Tomorrow’s Washington Post has a food safety feature with some relevant history and reminders that get lost in the vitriol of activist politics. Excerpts (some will say cherry picking, go read the article yourself) below.
Arthur Allen, a Washington writer and the author of "Ripe: The Search for the Perfect Tomato" (March 2010, Counterpoint), writes that whatever our politics, we increasingly eat from a communal kitchen.
“The increasing number of front-page outbreaks and the high-profile critiques of the food system by such writers as Michael Pollan ("The Omnivore’s Dilemma") and Eric Schlosser ("Fast Food Nation") can give the impression that the U.S. food supply is spiraling out of control. But is Americans’ food, in fact, more dangerous that it was in the day of home-cooked meals? People who have studied the numbers aren’t convinced. …
“In the mid-1990s, the CDC began bolstering its surveillance of food-borne illness. One result was the ability to measure whether food was becoming more or less safe. Between 1998 and 2004, illnesses reported by CDC that were caused by E. Coli, listeria, campylobacter and a few other bacteria decreased by 25 to 30 percent, perhaps because of improvements in the handling of meat and eggs. Since about 2004, however, the rate of these illnesses has basically remained steady.”
John Glenn Morris, director of the Emerging Pathogens Institute at the University of Florida at Gainesville, said,
"It’s an ongoing problem, and consumers need to use reasonable caution in terms of food preparation. But it’s not a ‘go screaming down the hall the world is coming to an end’ kind of thing."

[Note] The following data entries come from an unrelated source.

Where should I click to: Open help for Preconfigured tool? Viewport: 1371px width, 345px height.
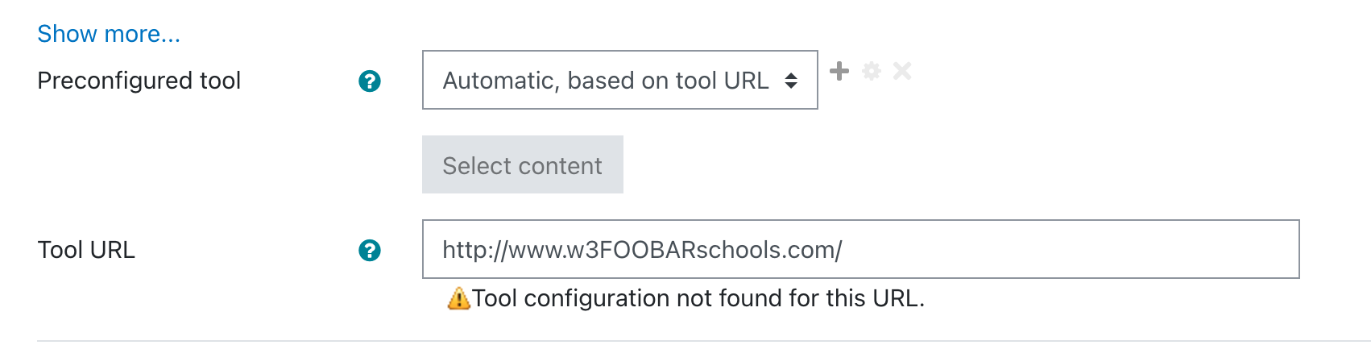click(370, 81)
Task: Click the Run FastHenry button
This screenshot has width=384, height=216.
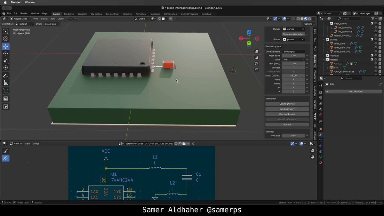Action: (x=287, y=109)
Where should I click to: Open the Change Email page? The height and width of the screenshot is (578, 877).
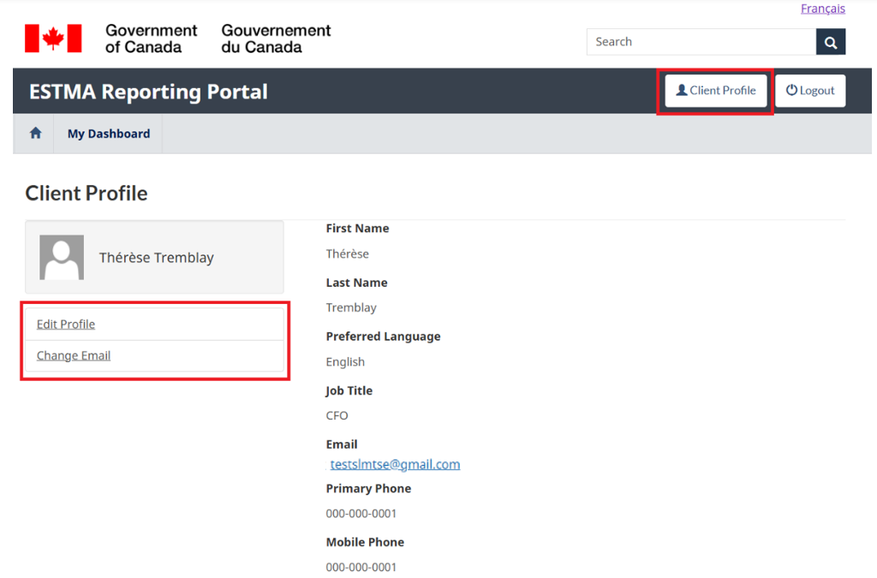(73, 355)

Based on its evolutionary tree, scientists think that O157:H7 probably has existed for hundreds or even thousands of years. But it hadn’t been noticed in our food supply until 1982, when a small-town doctor in Oregon reported to the CDC that he’d seen a group of patients with bloody diarrhea. Another group got sick with the same symptoms in Michigan a little later. All had eaten hamburgers at McDonald’s, said Michael Doyle, director of the Food Safety Center at the University of Georgia (left, exactly as shown).
McDonald’s hired Doyle to help fix the problem, and he told company officials that one way to be sure to kill O157:H7 was by heating their hamburgers to at least 155 degrees. McDonald’s officials grumbled that they would lose customers, but they did what he told them, Doyle says. At the time, FDA guidelines recommended heating to 140 degrees.
Most other hamburger chains kept cooking at lower temperatures in order to produce juicier burgers that attracted customers who didn’t like the "hockey pucks" being served at McDonald’s. That continued until 1993, when Jack-in-the-Box reaped the consequences of looking the other way — crippling lawsuits, bankruptcy, $160 million in losses.
But the O157:H7 seems to be out of the barn — and into the pasture. … studies have shown that "natural," grass-fed cattle are now also likely to carry it. In the Earthbound Farm case, genetic fingerprinting indicated that the spinach had been contaminated with bacteria carried by cattle that ranged on land nearby.
Centralization doesn’t necessarily mean less-safe food. A well-run centralized industry is arguably easier to police and control than a more decentralized one. For example, a handful of companies produce most of the 12 million tons of tomato paste that makes its way into pizza and spaghetti sauces, ketchup, salsas and other products. This industry’s record is very clean, in terms of contamination.